Manuel Coronado

Juan Pla

Me resulta absolutamente fácil, casi vergonzoso, decir que Coronado ve las cosas a través de un cristal de muchos colores.

Aquí no hay prisma cristal, ni veladuras mágicas, ni situaciones oníricas, místicas, eróticas y líricas. Pero, si alguien se empeña, existen. Permítanme opinar, equivocarme a gusto:

Esta pintura de Coronado es una crónica de sucesos, algo parecido a lo que escribe Truman Capote, por citar un buen cronista. Todo sucede así, porque Coronado sabe -de sabiduría- manejar un pincel, despacito; milímetro a milí­metro. El trabajo de un investigador, que siempre es un domador nato de ves­tigios importantes y nunca un copiador, ocurre y crece, siempre, de forma con­tundente y muy sencilla.

La pintura de Coronado es de una sencillez casi incomprensible. Los pies del fenicio Coronado han sabido triscar el mundo, en busca de pinturas, materias, de pintores, de ideas y de esa carga elemental de pasión -el júbilo y la mierda de vivir- para poder pintar, que es como poder decir, en pura realidad, la realidad exacta de lo que a uno le pasa. ¿Dónde está la realidad de Coronado?

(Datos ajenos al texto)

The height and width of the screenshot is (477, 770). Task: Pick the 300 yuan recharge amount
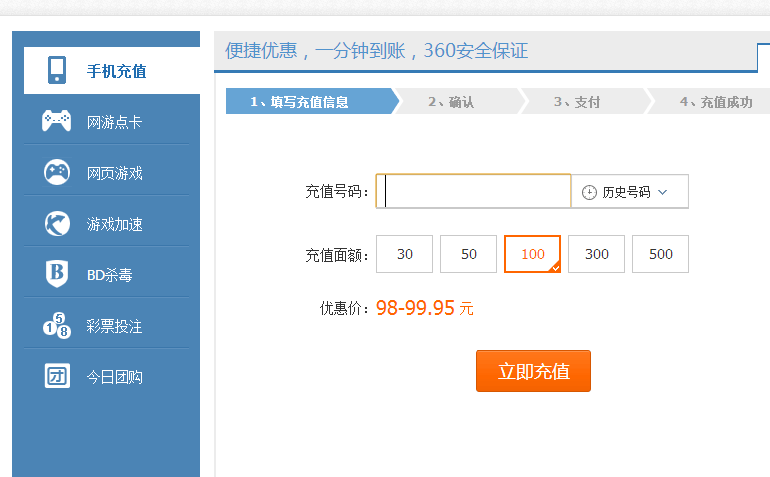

Nunca había visto yo una definición personal tan realista, tan concreta y tan clásica, de pura clase. Uno se encuentra a gusto, aquí entendiendo a meros golpes de vista esa confesión vital de Coronado. Hed ahí, en sus lienzos, la cara del hambre y otra del deseo y otra de la risa tremenda. Ese hombre-mujer que parió la luna, el dolor y la buena fortuna tiene una sonrisa, una risa y una mor­dacidad mucho más actual que la muy manida sonrisa, risa o ironía de Mona Lisa. Sacaré el diapasón musical: Coronado influye musicalmente.

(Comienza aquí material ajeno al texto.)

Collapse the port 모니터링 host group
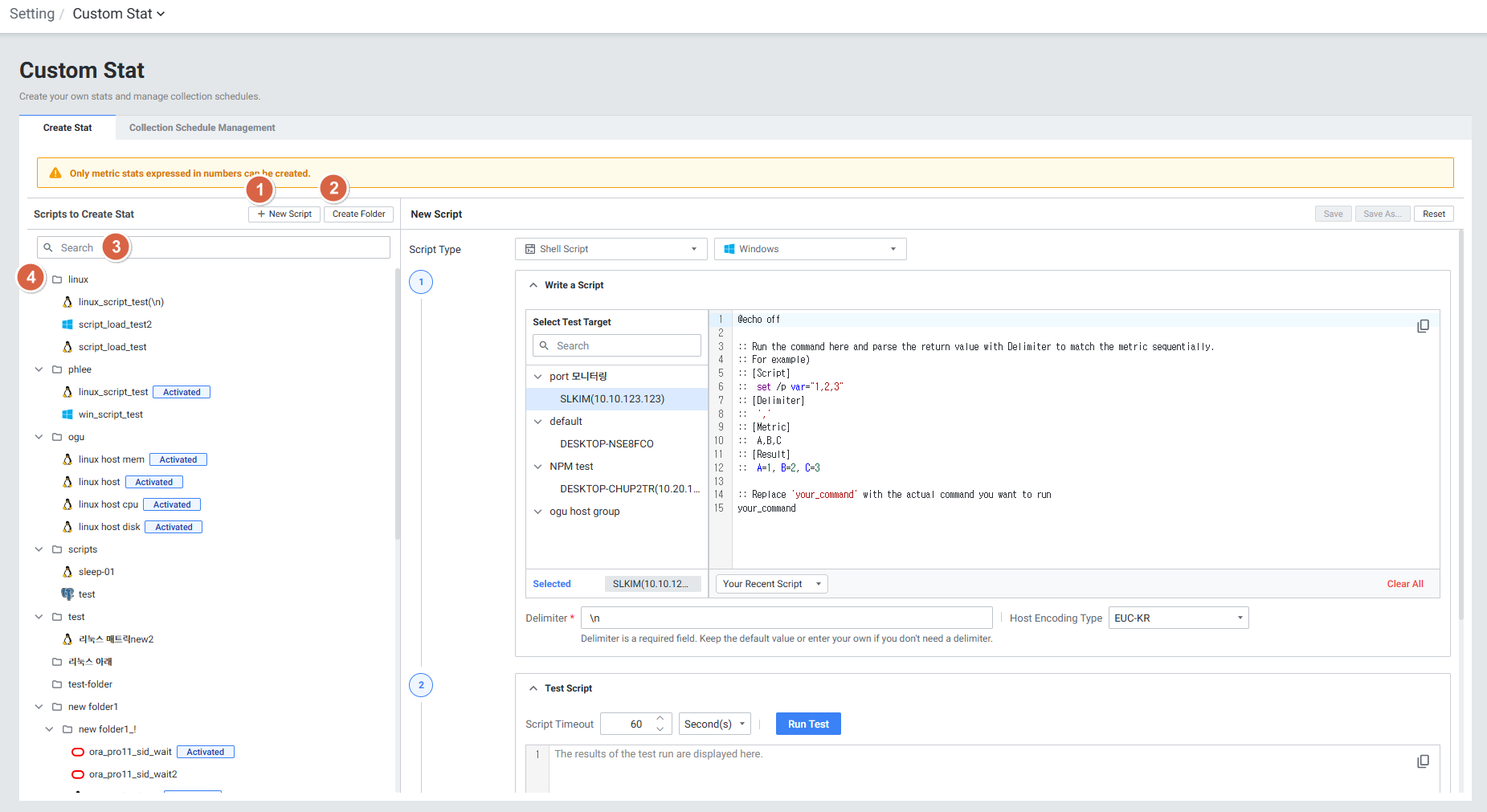The width and height of the screenshot is (1487, 812). point(538,377)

Tengan cuidado mis colegas, los escritores: Coronado, con sus pinturas, está haciendo la crítica literaria más tremenda que uno pueda imaginar. Me temo que, tanto como pintar, le gusta mortificar. Es un cepo de ratones literarios. A poco que uno se descuide en el corral de la palabra, cae en la vanidad de aquello: «cromatismo mediterráneo», «realismo y surrealismo poético», «misterio y poesía», «luces interiores», etc. Lo más serio de le crítica es la cara seria que ponemos al ejercerla. No. De ninguna manera: Coronado no es un pintor literario. En todo caso, podrá entenderse con un buen músico, si conviene escribir sobre su obra.

Voto, me voto a cronista: Acabo de ver la expresión de algunas caras en los lienzos de Coronado. Me parecen las caras de nuestra cultura artística, esa palidez nuestra de intelectuales tapiados y bien censurados. El sexo se nos puede salir por los ojos o por las grietas del cerebro, pero no conviene que lo tengamos en su sitio. Las ideas pueden circular, si circulan extrañamente, en espirales fan­tásticas -¡qué belleza, qué agudeza, qué sutileza!-, pero no es prudente que sean como hoces o como martillos, porque se les vería el plumero. He ahí el rea­lismo de Coronado. Acaba de decir que nuestra realidad es y pertenece a la magia, más acá o más allá de toda razón vigente. Tengo ganas de referir la pe­nuria del niño Manuel Coronado, que incendió un gato de Angora, siendo él tan tierno y tan sensible, Porque su sociedad -aquella señora de su sociedad infan­til- no quería compartir, cristianamente, la mugre de aquellos murcianos que llegaron, hace muchos años, a edificar, con ladrillos, la grandeza turística de Mallorca.


De ahí, y de otras muchas penurias, nació Coronado, con apellido militar, ordenancista, triunfal, ¿Acaso será extraño que su pintura sea hoy, de cara a la fortuna, un tremendo testimonio de lirismo reprimido? Yo, por lo menos no me quedo tranquilo ante tanta delicadeza. Algo se incendia en la trastienda de cada pincelada. Hay fuego de todos los colores, como en la misma realidad de este tiempo.